## Task to carry out:
The job is to find each line of the records below that includes the word "computer" and copy it.

━━━ Data extracts ━━━

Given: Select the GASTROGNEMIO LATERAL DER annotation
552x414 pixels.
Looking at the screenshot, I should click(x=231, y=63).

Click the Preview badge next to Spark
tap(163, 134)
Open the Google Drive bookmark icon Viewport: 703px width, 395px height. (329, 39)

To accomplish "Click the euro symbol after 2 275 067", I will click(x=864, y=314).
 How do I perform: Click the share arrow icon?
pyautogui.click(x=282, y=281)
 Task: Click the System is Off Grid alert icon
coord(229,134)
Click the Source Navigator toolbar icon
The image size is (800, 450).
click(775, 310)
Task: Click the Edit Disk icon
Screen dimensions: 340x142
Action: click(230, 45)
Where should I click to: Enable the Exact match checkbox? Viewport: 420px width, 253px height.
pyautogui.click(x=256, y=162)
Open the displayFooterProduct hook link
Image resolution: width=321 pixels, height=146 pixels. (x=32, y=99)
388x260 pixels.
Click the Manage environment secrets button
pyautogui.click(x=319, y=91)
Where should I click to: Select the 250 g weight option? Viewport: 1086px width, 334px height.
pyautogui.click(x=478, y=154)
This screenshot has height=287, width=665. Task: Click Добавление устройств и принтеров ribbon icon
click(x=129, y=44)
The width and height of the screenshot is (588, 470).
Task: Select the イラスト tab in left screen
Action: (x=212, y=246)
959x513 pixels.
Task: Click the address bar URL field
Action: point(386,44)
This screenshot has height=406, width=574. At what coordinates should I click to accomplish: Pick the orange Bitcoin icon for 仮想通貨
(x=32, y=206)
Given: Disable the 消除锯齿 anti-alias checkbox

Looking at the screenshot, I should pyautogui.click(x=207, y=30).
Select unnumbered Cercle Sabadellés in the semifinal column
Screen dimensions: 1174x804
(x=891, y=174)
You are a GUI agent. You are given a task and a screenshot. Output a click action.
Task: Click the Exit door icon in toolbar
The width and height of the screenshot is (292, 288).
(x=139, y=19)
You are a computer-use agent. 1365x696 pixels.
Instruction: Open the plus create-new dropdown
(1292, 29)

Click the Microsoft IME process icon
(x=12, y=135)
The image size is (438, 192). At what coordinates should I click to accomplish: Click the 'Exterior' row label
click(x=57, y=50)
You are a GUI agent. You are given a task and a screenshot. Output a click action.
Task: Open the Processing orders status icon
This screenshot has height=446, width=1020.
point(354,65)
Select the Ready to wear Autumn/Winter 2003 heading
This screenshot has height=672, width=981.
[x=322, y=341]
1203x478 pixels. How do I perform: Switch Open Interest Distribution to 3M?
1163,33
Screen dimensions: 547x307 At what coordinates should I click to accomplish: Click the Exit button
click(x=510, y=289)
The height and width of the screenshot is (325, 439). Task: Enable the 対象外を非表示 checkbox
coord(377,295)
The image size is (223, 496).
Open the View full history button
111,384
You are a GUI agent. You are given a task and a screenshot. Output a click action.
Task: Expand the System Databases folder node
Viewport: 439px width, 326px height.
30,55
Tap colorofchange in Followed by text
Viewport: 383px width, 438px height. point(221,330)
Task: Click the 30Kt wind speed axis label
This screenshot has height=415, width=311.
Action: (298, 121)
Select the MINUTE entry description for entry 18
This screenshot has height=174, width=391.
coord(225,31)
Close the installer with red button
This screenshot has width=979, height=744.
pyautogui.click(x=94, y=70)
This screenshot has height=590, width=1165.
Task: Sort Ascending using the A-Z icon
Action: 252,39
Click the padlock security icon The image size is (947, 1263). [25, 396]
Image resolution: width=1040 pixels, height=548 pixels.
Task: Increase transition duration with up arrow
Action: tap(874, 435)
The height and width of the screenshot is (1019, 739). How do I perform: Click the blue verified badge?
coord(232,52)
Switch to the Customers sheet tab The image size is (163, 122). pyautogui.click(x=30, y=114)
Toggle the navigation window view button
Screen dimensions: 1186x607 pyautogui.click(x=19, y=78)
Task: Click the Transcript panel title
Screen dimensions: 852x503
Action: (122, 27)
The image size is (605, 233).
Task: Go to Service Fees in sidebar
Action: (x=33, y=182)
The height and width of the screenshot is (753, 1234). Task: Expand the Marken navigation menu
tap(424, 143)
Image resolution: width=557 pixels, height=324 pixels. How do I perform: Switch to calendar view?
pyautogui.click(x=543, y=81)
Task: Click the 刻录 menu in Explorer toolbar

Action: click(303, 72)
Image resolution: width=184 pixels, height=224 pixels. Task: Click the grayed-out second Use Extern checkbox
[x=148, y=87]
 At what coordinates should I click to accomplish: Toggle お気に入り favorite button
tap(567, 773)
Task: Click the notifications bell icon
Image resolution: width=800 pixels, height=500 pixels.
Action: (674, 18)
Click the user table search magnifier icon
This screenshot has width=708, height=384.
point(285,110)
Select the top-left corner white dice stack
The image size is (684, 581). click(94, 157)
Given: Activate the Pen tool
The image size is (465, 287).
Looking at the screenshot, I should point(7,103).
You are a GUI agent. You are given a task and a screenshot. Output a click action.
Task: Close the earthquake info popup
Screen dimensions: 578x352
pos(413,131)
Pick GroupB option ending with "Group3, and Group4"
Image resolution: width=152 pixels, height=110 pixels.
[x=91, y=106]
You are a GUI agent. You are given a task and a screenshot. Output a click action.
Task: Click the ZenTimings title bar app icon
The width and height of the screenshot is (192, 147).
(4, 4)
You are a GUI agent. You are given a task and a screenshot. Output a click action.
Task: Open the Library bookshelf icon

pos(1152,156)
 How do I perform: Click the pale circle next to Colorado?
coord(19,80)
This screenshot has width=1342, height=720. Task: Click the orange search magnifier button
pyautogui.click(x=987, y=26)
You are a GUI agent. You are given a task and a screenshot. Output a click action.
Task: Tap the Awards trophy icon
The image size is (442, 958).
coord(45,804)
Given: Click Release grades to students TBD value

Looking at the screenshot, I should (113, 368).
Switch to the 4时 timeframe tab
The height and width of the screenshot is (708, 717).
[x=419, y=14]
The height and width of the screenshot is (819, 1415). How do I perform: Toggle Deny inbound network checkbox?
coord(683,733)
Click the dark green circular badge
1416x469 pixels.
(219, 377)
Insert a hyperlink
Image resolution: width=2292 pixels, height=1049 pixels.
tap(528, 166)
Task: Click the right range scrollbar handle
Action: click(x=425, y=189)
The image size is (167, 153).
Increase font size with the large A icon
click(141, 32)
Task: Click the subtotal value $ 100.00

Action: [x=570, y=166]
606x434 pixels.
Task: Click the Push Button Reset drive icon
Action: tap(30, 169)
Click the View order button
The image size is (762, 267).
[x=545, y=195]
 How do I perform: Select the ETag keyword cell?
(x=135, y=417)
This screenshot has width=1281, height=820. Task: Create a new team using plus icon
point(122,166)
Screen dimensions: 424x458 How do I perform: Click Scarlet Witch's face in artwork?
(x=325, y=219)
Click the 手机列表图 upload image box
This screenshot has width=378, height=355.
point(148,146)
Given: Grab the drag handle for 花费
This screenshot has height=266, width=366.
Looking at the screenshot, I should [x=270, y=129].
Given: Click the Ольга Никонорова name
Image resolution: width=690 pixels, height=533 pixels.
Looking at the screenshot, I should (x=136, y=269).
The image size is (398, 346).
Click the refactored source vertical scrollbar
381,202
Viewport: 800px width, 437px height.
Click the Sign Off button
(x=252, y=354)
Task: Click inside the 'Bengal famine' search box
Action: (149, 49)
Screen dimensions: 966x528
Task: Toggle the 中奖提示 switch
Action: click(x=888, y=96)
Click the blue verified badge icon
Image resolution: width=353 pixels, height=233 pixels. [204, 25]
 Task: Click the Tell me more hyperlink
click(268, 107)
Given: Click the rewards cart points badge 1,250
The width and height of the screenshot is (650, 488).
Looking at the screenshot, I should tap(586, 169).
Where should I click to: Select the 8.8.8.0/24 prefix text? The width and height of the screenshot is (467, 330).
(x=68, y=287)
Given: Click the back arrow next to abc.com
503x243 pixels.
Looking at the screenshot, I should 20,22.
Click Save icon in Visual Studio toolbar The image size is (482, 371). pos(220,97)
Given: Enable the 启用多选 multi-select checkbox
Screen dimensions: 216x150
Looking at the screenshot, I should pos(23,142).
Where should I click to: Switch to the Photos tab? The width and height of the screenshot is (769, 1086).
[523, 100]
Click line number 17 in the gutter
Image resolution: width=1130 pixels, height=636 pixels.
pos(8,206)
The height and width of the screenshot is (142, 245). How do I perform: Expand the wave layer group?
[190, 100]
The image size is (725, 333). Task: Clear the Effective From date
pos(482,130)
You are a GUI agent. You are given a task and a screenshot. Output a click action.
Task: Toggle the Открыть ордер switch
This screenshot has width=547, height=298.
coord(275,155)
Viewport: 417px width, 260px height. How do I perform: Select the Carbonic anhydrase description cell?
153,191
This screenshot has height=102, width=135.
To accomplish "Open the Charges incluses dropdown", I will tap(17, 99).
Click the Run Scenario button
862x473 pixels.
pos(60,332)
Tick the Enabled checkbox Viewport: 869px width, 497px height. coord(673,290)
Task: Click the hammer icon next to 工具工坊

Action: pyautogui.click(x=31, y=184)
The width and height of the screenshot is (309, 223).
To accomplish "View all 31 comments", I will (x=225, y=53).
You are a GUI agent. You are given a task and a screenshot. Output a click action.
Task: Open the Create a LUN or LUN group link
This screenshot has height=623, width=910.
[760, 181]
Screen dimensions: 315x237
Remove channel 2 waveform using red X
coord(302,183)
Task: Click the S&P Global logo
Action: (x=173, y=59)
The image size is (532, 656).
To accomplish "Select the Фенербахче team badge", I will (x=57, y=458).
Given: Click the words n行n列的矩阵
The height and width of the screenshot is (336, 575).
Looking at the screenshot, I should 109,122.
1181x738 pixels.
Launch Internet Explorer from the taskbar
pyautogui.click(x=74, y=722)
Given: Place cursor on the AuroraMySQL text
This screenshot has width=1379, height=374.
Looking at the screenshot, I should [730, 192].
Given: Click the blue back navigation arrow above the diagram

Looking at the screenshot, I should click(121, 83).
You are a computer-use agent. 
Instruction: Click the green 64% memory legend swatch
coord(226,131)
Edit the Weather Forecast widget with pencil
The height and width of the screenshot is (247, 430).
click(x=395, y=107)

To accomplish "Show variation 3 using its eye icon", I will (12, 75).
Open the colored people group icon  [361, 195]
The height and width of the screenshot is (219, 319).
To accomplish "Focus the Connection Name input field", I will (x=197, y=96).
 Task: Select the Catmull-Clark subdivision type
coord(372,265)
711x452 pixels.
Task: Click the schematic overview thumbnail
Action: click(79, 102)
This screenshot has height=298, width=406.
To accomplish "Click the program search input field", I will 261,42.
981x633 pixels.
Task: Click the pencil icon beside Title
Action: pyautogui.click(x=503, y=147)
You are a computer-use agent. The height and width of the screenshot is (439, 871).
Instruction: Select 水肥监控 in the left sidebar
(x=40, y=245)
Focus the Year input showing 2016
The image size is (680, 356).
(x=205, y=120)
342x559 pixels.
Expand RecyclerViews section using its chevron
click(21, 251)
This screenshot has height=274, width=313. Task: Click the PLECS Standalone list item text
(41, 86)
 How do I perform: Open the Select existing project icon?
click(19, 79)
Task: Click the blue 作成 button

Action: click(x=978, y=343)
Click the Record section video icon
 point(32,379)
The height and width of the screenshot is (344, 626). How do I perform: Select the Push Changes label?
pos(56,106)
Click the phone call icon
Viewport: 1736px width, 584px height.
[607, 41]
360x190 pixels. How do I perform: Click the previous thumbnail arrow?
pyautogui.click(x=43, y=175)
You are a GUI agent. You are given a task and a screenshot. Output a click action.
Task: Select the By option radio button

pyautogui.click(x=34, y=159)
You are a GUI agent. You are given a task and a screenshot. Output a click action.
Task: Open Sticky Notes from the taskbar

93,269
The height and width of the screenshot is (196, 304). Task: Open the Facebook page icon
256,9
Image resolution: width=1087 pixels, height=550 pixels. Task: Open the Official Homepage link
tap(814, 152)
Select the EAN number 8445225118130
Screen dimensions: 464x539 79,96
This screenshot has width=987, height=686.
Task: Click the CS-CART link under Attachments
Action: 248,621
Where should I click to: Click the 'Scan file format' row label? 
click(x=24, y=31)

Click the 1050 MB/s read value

━━━

## Exercise answer:
You are a computer-use agent. 1365x696 pixels.
You are a computer-use agent. 
You are a computer-use agent. The height and width of the screenshot is (439, 871).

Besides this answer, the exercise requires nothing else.